DATA RECORDS:
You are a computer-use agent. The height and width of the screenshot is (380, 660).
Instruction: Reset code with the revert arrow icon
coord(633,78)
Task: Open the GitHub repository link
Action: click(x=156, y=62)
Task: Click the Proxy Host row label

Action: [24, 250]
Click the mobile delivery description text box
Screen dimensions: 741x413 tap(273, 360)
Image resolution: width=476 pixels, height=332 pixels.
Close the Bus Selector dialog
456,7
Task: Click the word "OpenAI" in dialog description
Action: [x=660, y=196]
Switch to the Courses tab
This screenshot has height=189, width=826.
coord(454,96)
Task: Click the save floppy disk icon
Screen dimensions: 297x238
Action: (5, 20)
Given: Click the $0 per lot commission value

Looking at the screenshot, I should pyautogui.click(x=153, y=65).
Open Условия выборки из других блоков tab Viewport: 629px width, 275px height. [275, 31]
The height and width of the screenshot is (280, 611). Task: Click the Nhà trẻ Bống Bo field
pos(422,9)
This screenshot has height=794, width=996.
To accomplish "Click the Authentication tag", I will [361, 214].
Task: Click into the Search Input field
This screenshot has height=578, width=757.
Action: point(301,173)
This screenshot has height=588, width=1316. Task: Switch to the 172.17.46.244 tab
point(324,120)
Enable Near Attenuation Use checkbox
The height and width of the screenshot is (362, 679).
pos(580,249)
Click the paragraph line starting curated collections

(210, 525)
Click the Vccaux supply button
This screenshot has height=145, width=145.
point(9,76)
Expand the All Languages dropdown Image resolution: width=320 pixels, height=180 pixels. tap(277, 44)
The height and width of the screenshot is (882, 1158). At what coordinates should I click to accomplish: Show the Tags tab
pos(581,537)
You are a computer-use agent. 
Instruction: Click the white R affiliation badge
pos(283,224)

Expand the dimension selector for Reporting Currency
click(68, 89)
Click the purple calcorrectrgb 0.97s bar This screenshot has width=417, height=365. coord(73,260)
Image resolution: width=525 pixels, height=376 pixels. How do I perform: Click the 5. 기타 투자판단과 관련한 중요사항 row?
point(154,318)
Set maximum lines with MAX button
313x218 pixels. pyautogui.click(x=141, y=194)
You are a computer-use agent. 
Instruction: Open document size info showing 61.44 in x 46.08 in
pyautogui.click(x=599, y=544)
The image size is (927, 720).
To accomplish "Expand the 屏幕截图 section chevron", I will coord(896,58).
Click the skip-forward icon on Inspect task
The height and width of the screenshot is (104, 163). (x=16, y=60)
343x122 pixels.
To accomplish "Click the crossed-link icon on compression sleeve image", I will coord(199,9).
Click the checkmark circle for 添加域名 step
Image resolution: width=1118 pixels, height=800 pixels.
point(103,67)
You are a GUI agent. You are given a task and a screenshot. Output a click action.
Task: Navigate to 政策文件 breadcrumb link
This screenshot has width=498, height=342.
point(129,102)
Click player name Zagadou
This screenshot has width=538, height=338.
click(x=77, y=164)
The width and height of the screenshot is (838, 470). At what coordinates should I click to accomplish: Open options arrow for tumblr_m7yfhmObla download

INSTRUCTIONS FOR THE TASK: Repeat the data above. Change nothing.

TASK SOLUTION:
You are a computer-use agent. The height and width of the screenshot is (380, 660).
Instruction: Reset code with the revert arrow icon
coord(633,78)
Task: Open the GitHub repository link
Action: click(x=156, y=62)
Task: Click the Proxy Host row label

Action: [24, 250]
Click the mobile delivery description text box
Screen dimensions: 741x413 tap(273, 360)
Image resolution: width=476 pixels, height=332 pixels.
Close the Bus Selector dialog
456,7
Task: Click the word "OpenAI" in dialog description
Action: [x=660, y=196]
Switch to the Courses tab
This screenshot has height=189, width=826.
coord(454,96)
Task: Click the save floppy disk icon
Screen dimensions: 297x238
Action: (5, 20)
Given: Click the $0 per lot commission value

Looking at the screenshot, I should pyautogui.click(x=153, y=65).
Open Условия выборки из других блоков tab Viewport: 629px width, 275px height. [275, 31]
The height and width of the screenshot is (280, 611). Task: Click the Nhà trẻ Bống Bo field
pos(422,9)
This screenshot has height=794, width=996.
To accomplish "Click the Authentication tag", I will [361, 214].
Task: Click into the Search Input field
This screenshot has height=578, width=757.
Action: point(301,173)
This screenshot has height=588, width=1316. Task: Switch to the 172.17.46.244 tab
point(324,120)
Enable Near Attenuation Use checkbox
The height and width of the screenshot is (362, 679).
pos(580,249)
Click the paragraph line starting curated collections

(210, 525)
Click the Vccaux supply button
This screenshot has height=145, width=145.
point(9,76)
Expand the All Languages dropdown Image resolution: width=320 pixels, height=180 pixels. tap(277, 44)
The height and width of the screenshot is (882, 1158). At what coordinates should I click to accomplish: Show the Tags tab
pos(581,537)
You are a computer-use agent. 
Instruction: Click the white R affiliation badge
pos(283,224)

Expand the dimension selector for Reporting Currency
click(68, 89)
Click the purple calcorrectrgb 0.97s bar This screenshot has width=417, height=365. coord(73,260)
Image resolution: width=525 pixels, height=376 pixels. How do I perform: Click the 5. 기타 투자판단과 관련한 중요사항 row?
point(154,318)
Set maximum lines with MAX button
313x218 pixels. pyautogui.click(x=141, y=194)
You are a computer-use agent. 
Instruction: Open document size info showing 61.44 in x 46.08 in
pyautogui.click(x=599, y=544)
The image size is (927, 720).
To accomplish "Expand the 屏幕截图 section chevron", I will coord(896,58).
Click the skip-forward icon on Inspect task
The height and width of the screenshot is (104, 163). (x=16, y=60)
343x122 pixels.
To accomplish "Click the crossed-link icon on compression sleeve image", I will coord(199,9).
Click the checkmark circle for 添加域名 step
Image resolution: width=1118 pixels, height=800 pixels.
point(103,67)
You are a GUI agent. You are given a task and a screenshot. Output a click action.
Task: Navigate to 政策文件 breadcrumb link
This screenshot has width=498, height=342.
point(129,102)
Click player name Zagadou
This screenshot has width=538, height=338.
click(x=77, y=164)
The width and height of the screenshot is (838, 470). At what coordinates should I click to accomplish: Open options arrow for tumblr_m7yfhmObla download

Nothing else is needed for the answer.